Authentication

API requests that modify or render resources require a valid API token (API key). Tokens are scoped to a space and used via the Authorization header.

API keys

Go to Settings → Space → Developers.
Click Create API key, give it a name and optional expiry.
Copy the token once — it is not shown again. Store it securely.

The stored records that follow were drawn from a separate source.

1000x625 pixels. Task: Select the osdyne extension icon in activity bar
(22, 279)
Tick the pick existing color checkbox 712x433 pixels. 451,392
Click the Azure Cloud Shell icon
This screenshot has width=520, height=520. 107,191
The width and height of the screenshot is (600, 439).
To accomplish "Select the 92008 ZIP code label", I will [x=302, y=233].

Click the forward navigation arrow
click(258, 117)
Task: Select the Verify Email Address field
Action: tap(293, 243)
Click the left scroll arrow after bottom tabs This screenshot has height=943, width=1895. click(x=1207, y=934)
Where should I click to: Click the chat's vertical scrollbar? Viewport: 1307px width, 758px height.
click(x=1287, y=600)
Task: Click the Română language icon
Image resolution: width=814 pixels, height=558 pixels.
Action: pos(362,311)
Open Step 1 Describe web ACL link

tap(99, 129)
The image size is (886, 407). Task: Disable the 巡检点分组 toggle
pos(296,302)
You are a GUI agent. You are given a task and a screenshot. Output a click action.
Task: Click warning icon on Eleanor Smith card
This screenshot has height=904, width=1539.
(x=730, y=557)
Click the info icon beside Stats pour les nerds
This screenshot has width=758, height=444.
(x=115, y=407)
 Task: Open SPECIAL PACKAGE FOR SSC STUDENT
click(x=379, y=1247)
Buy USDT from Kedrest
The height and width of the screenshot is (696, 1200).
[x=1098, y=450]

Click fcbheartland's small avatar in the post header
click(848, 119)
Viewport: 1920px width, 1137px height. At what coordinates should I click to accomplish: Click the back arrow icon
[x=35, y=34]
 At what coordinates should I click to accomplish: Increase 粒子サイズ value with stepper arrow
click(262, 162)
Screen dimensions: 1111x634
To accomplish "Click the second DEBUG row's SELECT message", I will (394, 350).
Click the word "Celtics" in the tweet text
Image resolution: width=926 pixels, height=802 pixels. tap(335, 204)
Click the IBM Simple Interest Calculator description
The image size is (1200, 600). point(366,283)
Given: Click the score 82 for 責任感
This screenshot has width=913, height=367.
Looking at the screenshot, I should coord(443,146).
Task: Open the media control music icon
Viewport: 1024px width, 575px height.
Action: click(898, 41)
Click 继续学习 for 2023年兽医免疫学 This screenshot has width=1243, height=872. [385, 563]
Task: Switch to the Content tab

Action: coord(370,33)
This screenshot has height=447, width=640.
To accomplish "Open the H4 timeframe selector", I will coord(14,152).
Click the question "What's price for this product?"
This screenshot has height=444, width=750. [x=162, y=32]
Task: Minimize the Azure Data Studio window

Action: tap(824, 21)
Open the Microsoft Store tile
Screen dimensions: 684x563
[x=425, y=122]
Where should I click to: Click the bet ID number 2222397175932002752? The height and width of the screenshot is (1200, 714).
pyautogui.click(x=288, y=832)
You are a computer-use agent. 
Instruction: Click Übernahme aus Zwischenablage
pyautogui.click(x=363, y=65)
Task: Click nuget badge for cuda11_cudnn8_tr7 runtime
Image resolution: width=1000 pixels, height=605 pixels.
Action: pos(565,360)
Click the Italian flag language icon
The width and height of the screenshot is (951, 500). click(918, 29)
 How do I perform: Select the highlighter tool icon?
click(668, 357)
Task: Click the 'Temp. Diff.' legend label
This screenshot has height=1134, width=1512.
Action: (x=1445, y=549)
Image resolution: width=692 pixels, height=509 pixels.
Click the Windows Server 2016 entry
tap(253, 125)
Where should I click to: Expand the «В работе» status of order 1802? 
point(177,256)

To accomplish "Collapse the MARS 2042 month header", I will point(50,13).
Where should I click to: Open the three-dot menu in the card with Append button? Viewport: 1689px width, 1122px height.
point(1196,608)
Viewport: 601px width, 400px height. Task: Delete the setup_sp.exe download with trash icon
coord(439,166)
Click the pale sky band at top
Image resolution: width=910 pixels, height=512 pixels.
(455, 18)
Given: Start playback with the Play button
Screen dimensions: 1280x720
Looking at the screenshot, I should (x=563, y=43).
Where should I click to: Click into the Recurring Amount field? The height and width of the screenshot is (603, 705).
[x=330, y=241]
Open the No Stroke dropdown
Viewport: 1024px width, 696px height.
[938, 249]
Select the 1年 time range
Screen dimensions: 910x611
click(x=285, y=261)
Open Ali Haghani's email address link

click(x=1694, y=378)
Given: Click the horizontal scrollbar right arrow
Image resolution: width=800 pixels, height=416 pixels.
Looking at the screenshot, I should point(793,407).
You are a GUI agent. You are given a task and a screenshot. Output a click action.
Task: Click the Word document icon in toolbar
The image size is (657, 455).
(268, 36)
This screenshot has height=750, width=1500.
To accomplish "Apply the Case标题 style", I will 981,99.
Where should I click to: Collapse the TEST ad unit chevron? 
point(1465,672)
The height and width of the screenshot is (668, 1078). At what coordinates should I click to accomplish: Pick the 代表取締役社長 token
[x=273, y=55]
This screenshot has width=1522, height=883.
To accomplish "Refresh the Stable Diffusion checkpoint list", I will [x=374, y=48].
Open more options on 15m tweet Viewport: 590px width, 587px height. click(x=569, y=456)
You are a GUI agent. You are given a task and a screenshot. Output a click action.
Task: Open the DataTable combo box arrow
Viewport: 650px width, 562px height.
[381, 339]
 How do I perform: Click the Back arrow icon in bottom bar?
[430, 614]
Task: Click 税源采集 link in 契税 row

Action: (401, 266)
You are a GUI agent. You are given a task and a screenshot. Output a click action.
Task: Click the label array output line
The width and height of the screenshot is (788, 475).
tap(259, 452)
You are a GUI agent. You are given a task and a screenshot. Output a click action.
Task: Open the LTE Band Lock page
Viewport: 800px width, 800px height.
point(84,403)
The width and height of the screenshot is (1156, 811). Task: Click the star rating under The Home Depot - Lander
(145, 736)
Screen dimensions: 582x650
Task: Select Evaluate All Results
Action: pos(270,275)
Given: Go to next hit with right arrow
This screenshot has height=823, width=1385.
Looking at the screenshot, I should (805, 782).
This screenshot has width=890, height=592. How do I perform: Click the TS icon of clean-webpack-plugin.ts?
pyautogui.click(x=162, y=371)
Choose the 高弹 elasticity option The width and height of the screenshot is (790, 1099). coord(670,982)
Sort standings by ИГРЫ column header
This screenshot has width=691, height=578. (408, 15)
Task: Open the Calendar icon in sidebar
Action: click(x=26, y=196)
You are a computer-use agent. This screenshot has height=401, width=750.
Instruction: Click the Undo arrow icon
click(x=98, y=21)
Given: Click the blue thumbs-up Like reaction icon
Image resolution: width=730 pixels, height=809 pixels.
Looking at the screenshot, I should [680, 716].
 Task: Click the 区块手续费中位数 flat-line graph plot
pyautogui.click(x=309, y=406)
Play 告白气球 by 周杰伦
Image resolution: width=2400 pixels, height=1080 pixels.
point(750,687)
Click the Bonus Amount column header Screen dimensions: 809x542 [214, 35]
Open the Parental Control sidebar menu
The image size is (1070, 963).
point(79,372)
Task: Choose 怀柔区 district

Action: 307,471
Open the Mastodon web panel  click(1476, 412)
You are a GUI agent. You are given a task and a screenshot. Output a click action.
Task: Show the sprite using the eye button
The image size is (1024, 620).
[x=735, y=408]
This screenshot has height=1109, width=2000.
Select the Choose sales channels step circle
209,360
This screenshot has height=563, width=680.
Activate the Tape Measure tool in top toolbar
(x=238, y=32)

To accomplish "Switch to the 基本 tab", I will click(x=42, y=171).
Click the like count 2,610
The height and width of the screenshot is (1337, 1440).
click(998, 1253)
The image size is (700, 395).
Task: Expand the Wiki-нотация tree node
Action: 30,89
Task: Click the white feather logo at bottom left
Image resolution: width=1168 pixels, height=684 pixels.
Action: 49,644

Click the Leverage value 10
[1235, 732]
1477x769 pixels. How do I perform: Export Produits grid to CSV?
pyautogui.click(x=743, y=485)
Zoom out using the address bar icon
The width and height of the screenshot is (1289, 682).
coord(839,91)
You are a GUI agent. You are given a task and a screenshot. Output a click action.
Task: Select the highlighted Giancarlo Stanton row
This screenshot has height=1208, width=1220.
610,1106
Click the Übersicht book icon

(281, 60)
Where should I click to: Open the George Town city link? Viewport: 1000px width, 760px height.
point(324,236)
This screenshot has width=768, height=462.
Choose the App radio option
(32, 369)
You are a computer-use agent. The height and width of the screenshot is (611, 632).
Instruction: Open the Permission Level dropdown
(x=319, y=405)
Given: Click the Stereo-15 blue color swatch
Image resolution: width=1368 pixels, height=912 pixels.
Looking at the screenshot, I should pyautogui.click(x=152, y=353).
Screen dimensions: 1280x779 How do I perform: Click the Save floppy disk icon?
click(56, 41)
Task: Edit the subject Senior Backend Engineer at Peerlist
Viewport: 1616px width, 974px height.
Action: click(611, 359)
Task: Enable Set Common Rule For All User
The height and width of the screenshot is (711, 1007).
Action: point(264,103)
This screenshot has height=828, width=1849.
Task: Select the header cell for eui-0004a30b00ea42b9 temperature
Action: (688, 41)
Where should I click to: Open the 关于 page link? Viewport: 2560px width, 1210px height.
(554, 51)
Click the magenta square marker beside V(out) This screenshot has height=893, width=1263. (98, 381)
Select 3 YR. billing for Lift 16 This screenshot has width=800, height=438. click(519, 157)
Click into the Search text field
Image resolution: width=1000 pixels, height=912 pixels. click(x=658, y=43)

Tokens can be revoked from the same Developers page.

Sending the token

Send the token in the Authorization header as a Bearer token:

Authorization: Bearer your_api_token_here

Example with cURL

curl -H "Authorization: Bearer YOUR_TOKEN" \
  "https://your-app.bannx.app/api/render/PAGE_ID?format=png"

Example with fetch

const response = await fetch(
  `https://your-app.bannx.app/api/render/${pageId}?format=png`,
  {
    headers: {
      'Authorization': `Bearer ${apiToken}`,
    },
  }
);
const imageBlob = await response.blob();

Token in query (not allowed)

Passing the token as a query parameter (e.g. ?token=...) is not allowed and returns 400 Bad Request. Always use the Authorization header.

Errors

Status	Meaning
`401 Unauthorized`	Missing or invalid token, or token expired
`400 Bad Request`	Token was sent in query; use header instead

Token scope

Each token is tied to one space. Rendering and other operations use that space's templates, pages, and credits.
Expired tokens (if you set an expiry) are rejected with 401.
Revoked keys no longer work; create a new key if needed.